The answer to this objection is self-evident if we consult a Hebrew concordance, since the word moshiʾa (savior) occurs more than thirty times in the Bible, almost every time with reference to someone other than Yahweh. So, for example, it is written in Judges 3:9 that when the Israelites cried out to the Lord, he raised up a savior (or deliverer) for them (cf. also Judg. 3:15; 12:3), and in Isaiah 19:20, God promises that he will one day send Egypt a savior and defender who will rescue them—again with reference to someone other than the Lord.
In a similar way, Isaiah 33:22 says that God is our lawgiver, judge, and king, but we know, of course, that he used Moses to give us the law, that he raised up numerous judges for Israel, and that the Messiah is known as King Messiah. There is no contradiction here at all.

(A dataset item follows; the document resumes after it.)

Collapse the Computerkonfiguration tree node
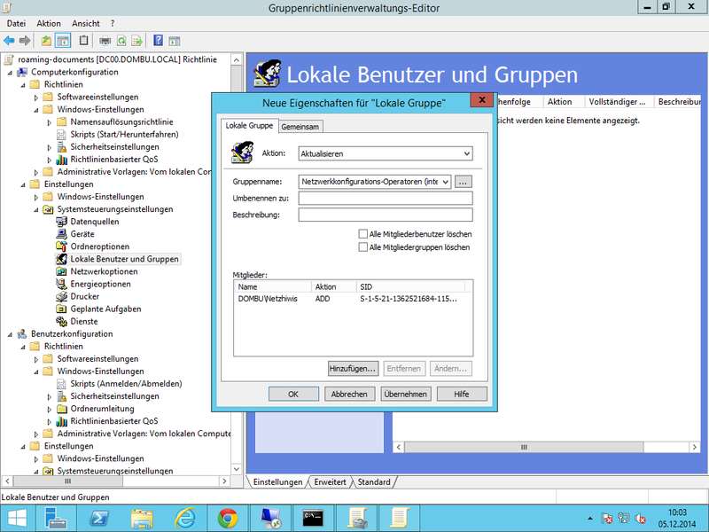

The simple point is this: God, the only Savior, uses whom he will to deliver his people, and both traditional Judaism and the New Testament recognized that the Messiah would be the Lord’s appointed Savior par excellence. Thus, the prayer for the Davidic Messiah in the Amidah (also called the Shemoneh Esreh, i.e., the eighteen foundational petitions in Judaism) talks about waiting for God’s salvation to come through his Messiah, the one literally called “the horn of salvation.” In fact, the footnote to this benediction in the ArtScroll Siddur (reflecting traditional Jewish scholarship) reads, “Here we are taught that the ultimate salvation of the Jewish people is possible only through the Davidic Messiah.”88 Well said!
88 Scherman, ArtScroll Siddur, 108, “Davidic Reign.” It is also ironic that anti-missionaries object to the idea of the Messiah being divine (see above, 3.2–3.3) and then turn around and object to a non-divine Messiah being the savior since God alone is the Savior! On the necessity of the Messiah being divine in order to pay for the sins of the world, see Wayne Grudem, Systematic Theology (Grand Rapids: Zondervan, 1994), 578.
Brown, M. L. (2000). Answering Jewish objections to Jesus, Volume 2: Theological objections (59). Grand Rapids, Mich.: Baker Books.